**Work to be completed**. Find all the lines in the entries below that hold the word "computer" and copy them.

**Available data**.

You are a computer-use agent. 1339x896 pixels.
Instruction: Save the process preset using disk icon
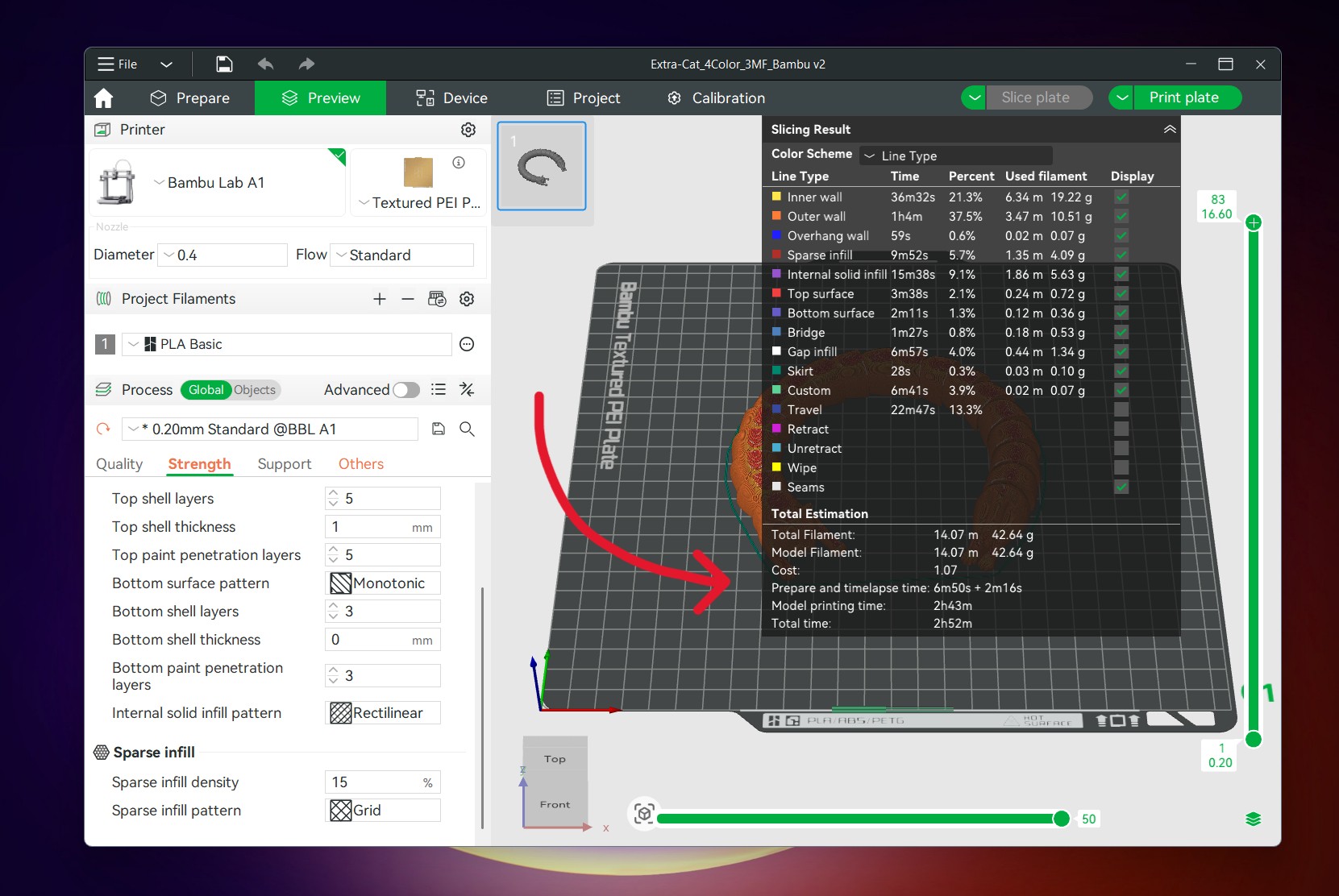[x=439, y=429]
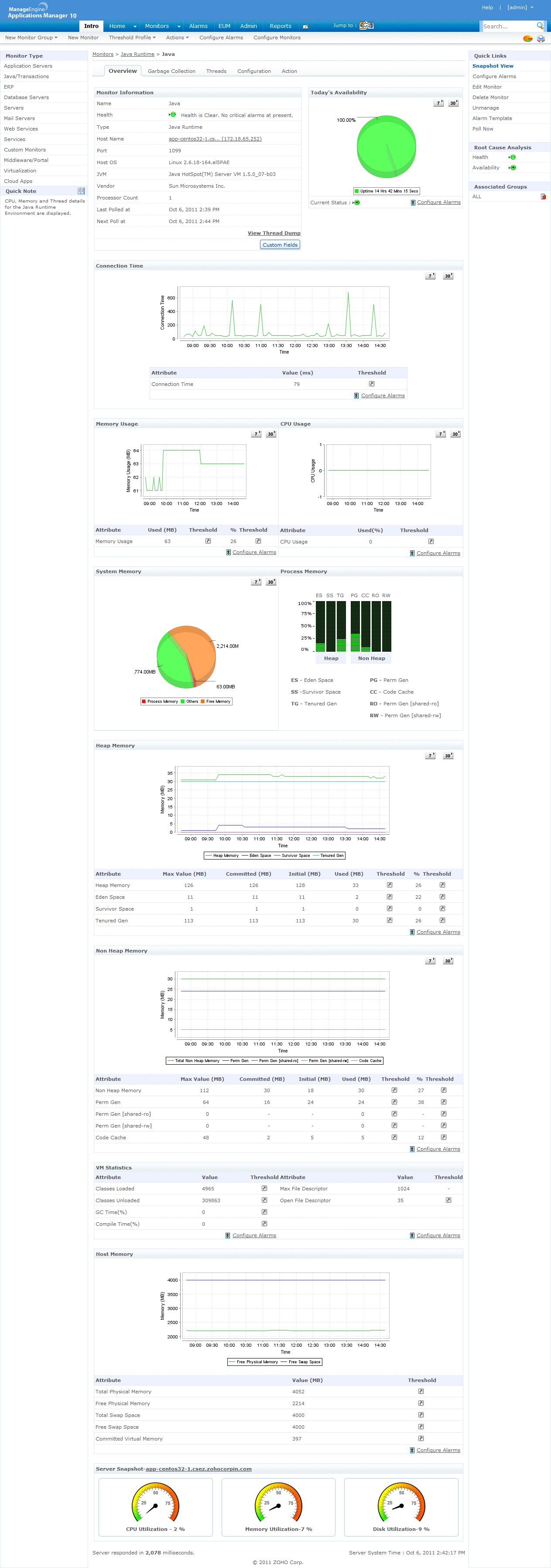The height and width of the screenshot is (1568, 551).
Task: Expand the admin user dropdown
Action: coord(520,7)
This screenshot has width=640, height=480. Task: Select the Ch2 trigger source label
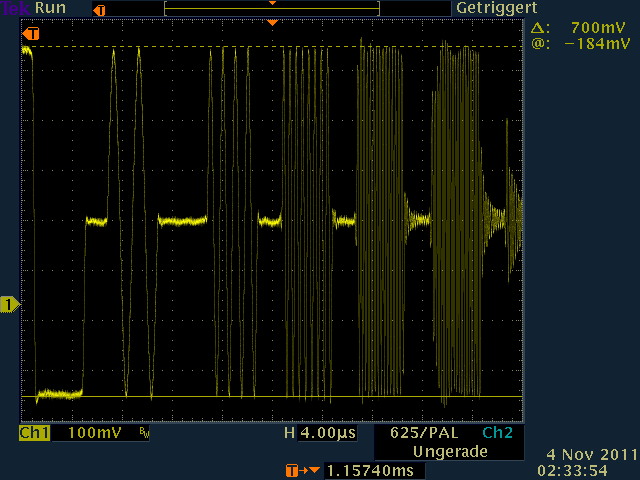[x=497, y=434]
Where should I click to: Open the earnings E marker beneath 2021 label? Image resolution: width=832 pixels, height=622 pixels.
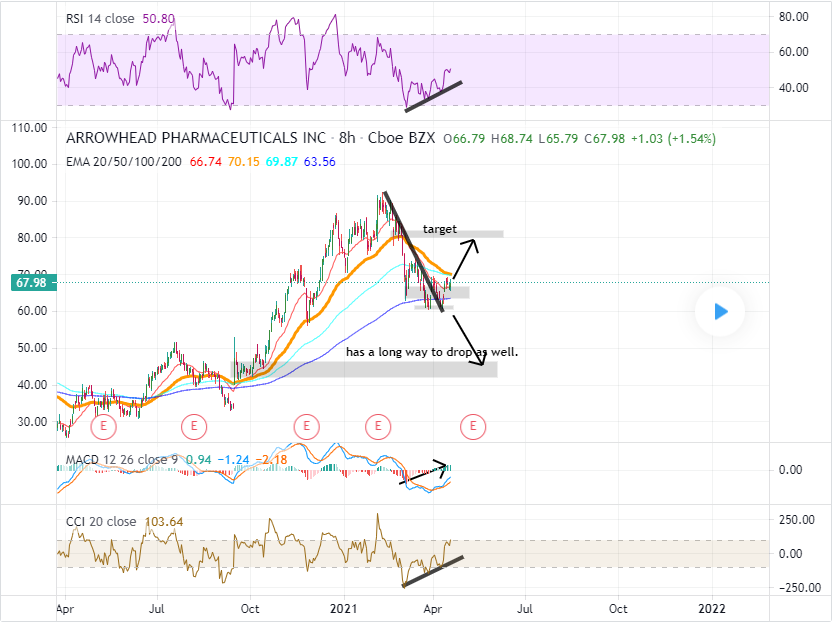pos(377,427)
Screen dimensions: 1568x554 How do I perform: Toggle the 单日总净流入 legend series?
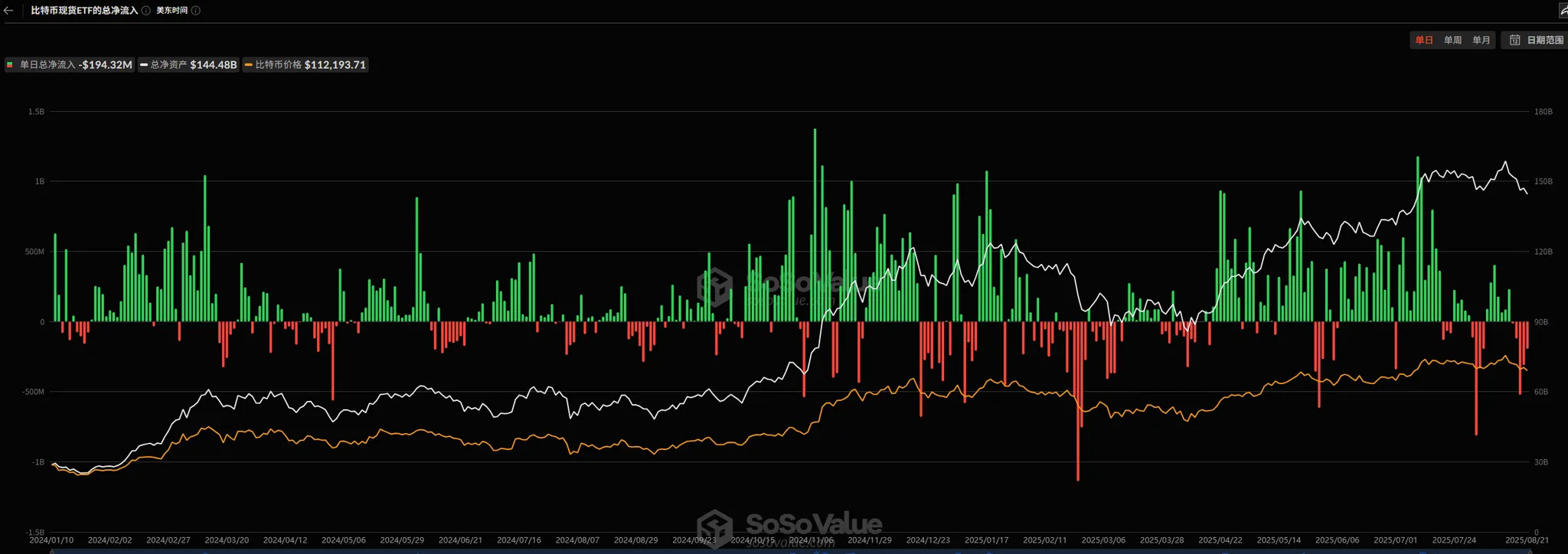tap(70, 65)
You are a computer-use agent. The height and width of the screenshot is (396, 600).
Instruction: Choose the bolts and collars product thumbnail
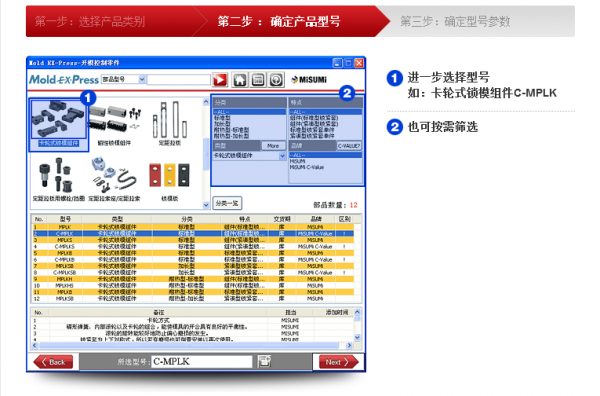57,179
...
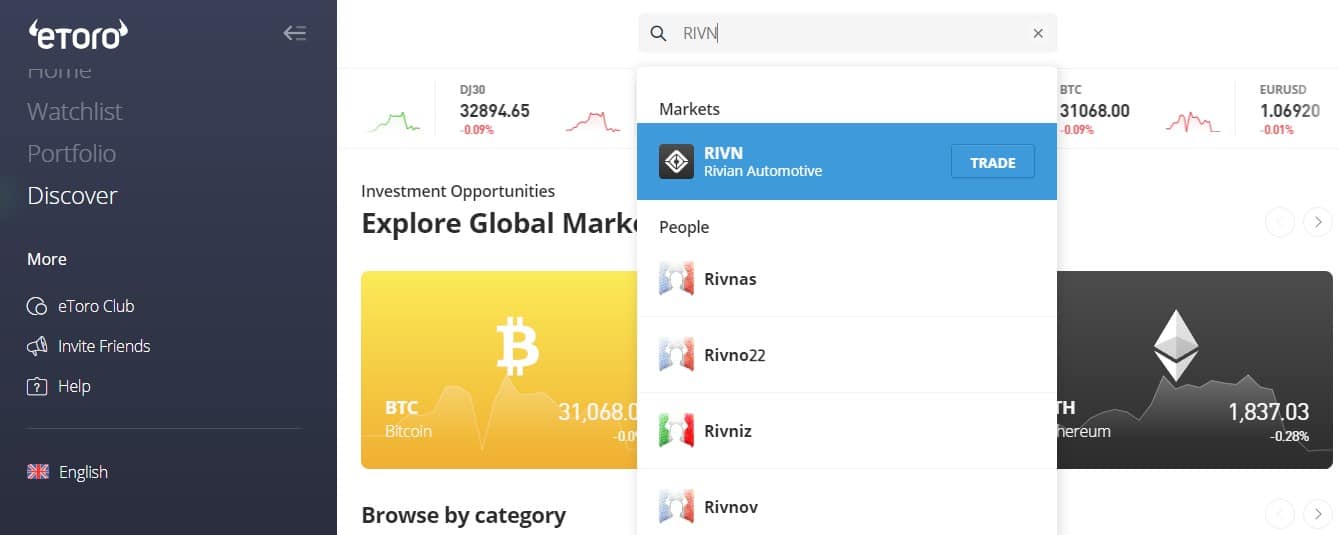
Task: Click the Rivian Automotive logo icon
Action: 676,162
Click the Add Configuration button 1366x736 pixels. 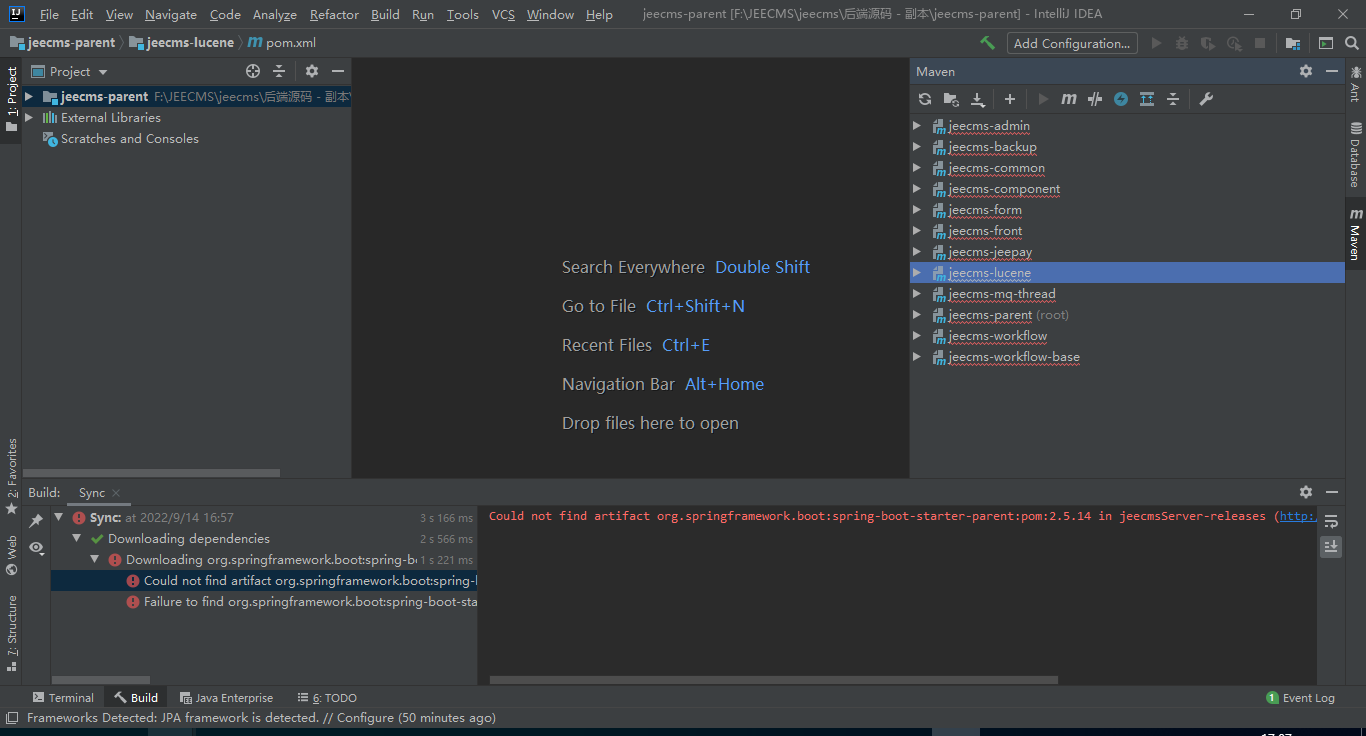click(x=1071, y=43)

**Answer space**.
You are a computer-use agent. 1339x896 pixels.
You are a computer-use agent. The height and width of the screenshot is (396, 600).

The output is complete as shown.